AIPAC is a single-issue organization devoted to promoting the U.S.-Israel relationship. In America’s contentious democracy, where competing interest groups battle for power and influence, single-issue organizations work. The gun lobby and the anti-abortion lobby are examples of what happens when determined people with a single issue on their agenda advance that issue to the exclusion of all else. Regrettably, the anti-gun forces and the pro-choice lobby have not learned from their example. But fortunately, the pro-Israel lobby has.

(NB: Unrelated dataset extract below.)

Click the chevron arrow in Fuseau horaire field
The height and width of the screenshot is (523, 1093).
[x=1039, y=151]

Does AIPAC twist arms, pressure members of Congress, advocate relentlessly for the Jewish state, support Israel’s friends and oppose Israel’s enemies? Of course. In other words, AIPAC does precisely what every advocacy group in Washington does. And it succeeds, primarily because the American people remain strongly supportive of Israel. But it also succeeds because AIPAC is very good at its job.

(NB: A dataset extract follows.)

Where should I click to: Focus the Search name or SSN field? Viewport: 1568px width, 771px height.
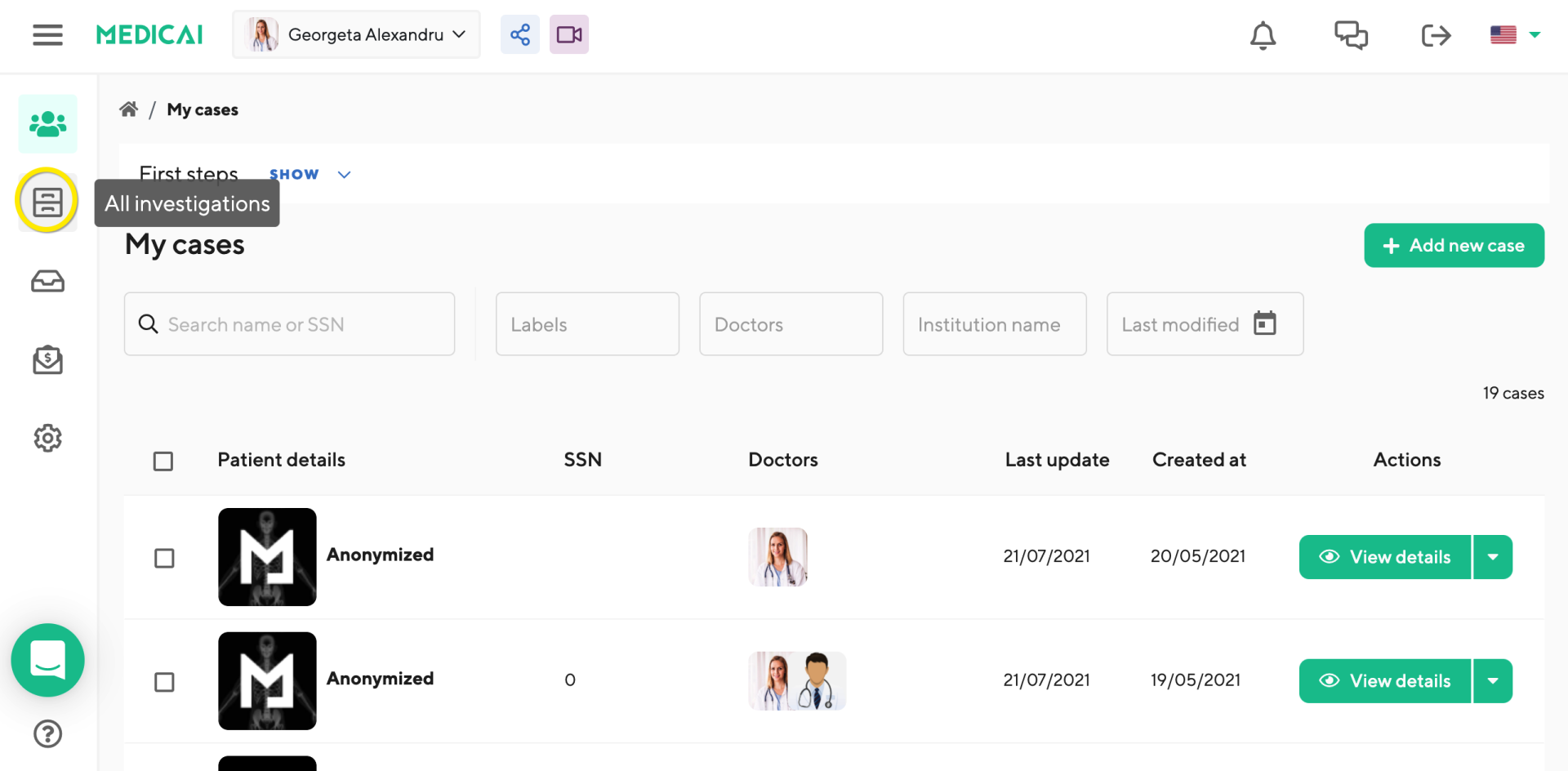point(302,324)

And thank God. As confident as I am of Israel’s military strength and the determination of her people to repel all enemies, the Jewish state, located in a perilous region, is vulnerable and will remain so. Absent the support of America, she would face the real danger of extinction. And without AIPAC, the American support that Israel requires would be far more tenuous than it now is.

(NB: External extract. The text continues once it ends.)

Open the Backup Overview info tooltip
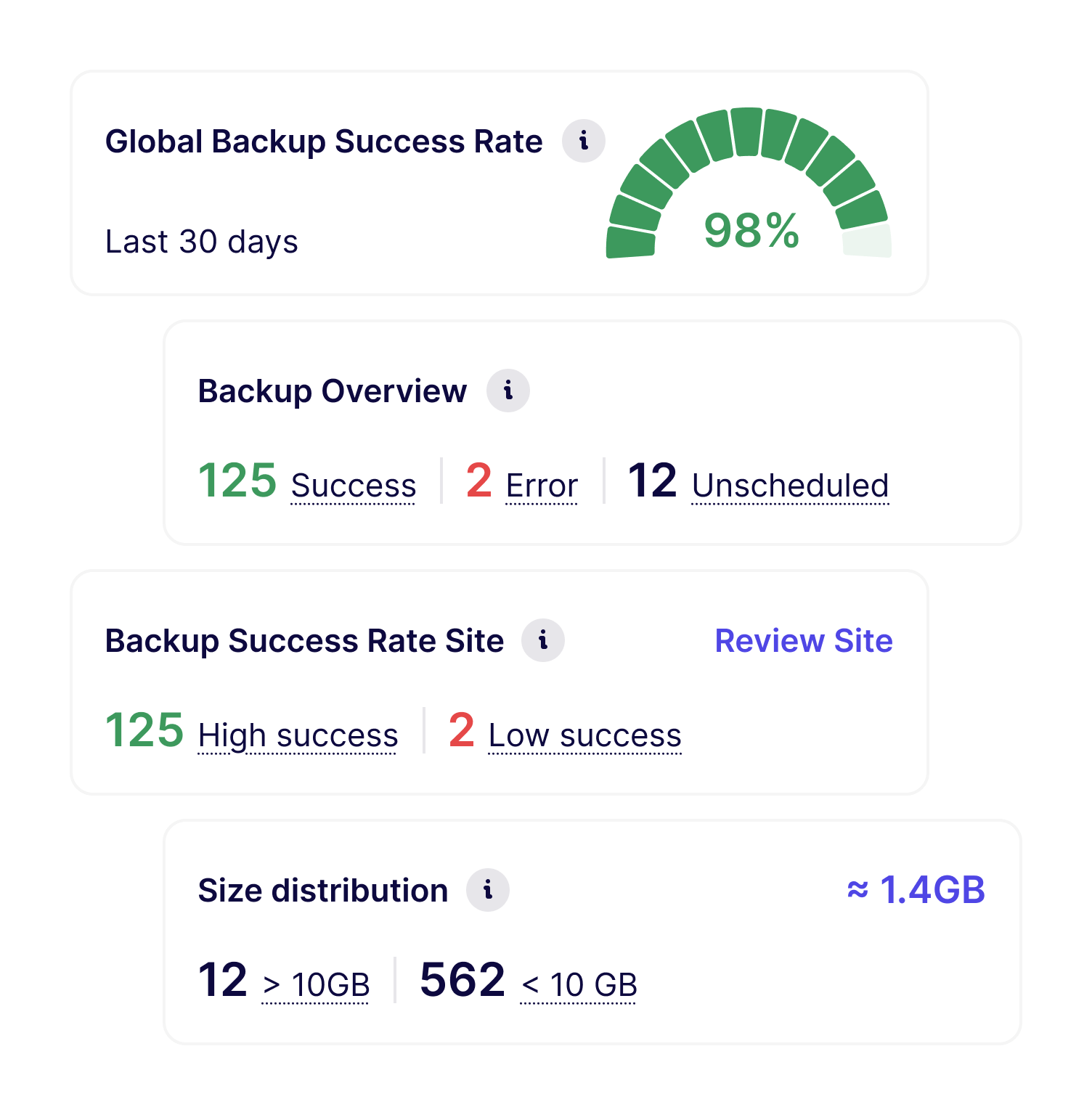Image resolution: width=1092 pixels, height=1115 pixels. coord(508,390)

The contention that AIPAC is run by “incompetents” is absurd. Incompetent leaders do not recruit 100,000 members, build a grassroots presence in every congressional district, and bring together 18,000 people for a convention in the nation’s capital. No less bizarre is the claim that this year’s AIPAC gathering could refuse to extend an invitation to Donald Trump. Trump may be a buffoon, but he is the likely Republican nominee for President of the United States. If you represent an organization that advocates for Israel, not inviting him was never an option.
AIPAC is not as powerful as many suggest. It has less clout than the gun lobby, the banking lobby, and the oil lobby. Still, it wields an impressive amount of influence. And AIPAC came by its influence honestly, not by deception or political chicanery but by building on the natural sympathy of the American people for the small, beleaguered State of Israel. Why, then, the virulence of the anti-AIPAC attacks? I can’t help thinking that some in our community may still be a bit uncomfortable with displays of Jewish power, exercised unashamedly by a Jewish-dominated group asserting its values and its interests in the halls of Congress.
None of this is to say that AIPAC always gets it right. The Iran agreement is a serious issue, but AIPAC bungled its handling of the matter, making many enemies along the way. And while AIPAC claims to be a bipartisan advocate for the concerns of the pro-Israel community, it sometimes speaks as if its only interest were the agenda of Israel’s very rightwing government. For example, on the Mideast peace process, AIPAC proclaims its support of two states for two peoples. But while AIPAC leaders frequently talk about Iran sanctions, American aid to Israel, and the need for action against Palestinian incitement, they rarely advocate for the two-state solution — or oppose settlements that will prevent such a solution from happening. And this despite the fact that the principle of “two states for two peoples” appears prominently in its literature.
If AIPAC is serious about bipartisanship and about bringing more Democrats, liberals, and young people into the AIPAC tent, its regular advocacy will need to include emphatic support for the two-state solution that, it claims, it already accepts. But that said, AIPAC remains one of American Jewry’s proudest accomplishments, an essential if imperfect asset in Israel’s struggle for survival.
Rabbi Eric H. Yoffie served as president of the Union for Reform Judaism from 1996 to 2012. He is now a writer, lecturer and teacher in Westfield, New Jersey.